Work required: Look below for the line that contains "Open the user avatar profile menu", then copy it and each following line exactly, through and including the line that contains "This screenshot has width=1200, height=677.".

Material to process:
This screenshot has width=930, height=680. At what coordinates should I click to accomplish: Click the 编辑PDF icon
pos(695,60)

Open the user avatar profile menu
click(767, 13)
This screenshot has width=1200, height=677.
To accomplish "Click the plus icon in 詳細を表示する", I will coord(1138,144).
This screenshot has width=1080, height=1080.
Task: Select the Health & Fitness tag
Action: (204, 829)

--

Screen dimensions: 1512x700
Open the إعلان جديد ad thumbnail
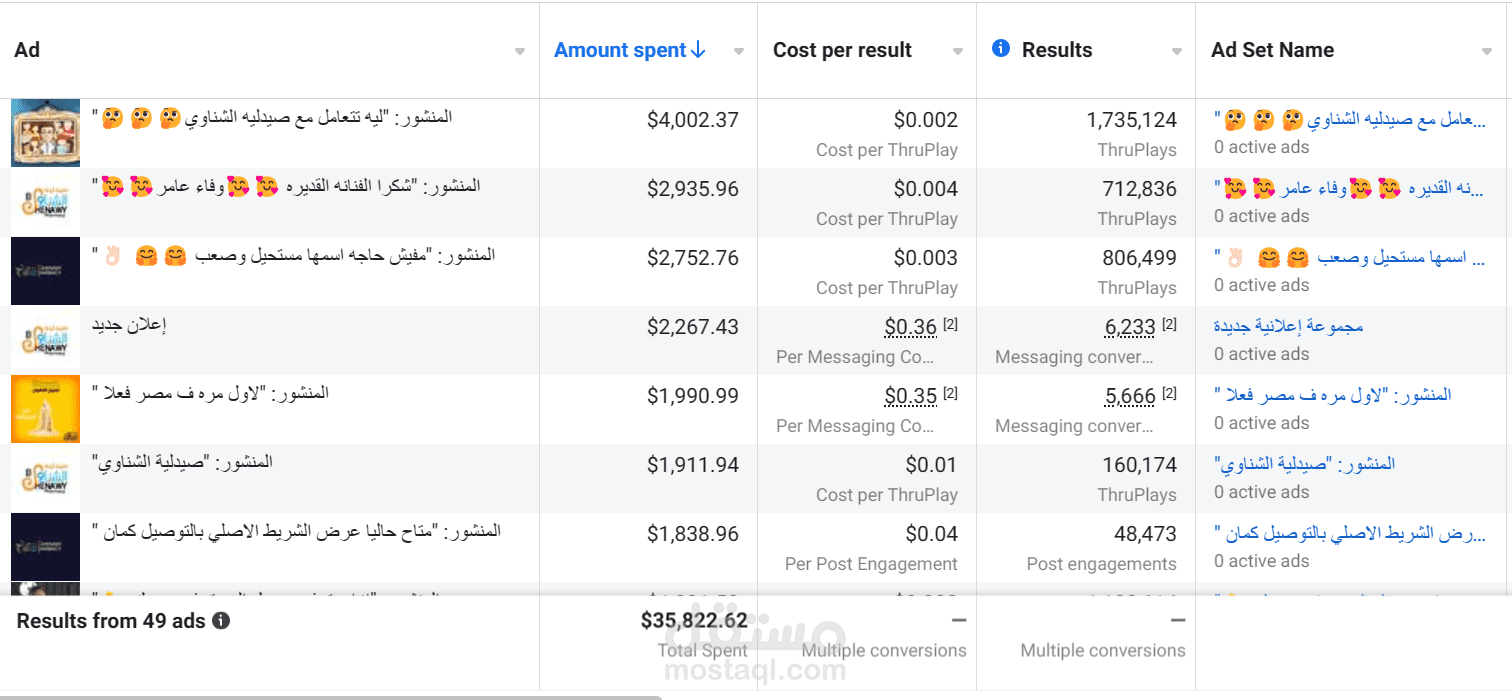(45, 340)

Reply:
Open the user avatar profile menu
click(767, 13)
This screenshot has width=1200, height=677.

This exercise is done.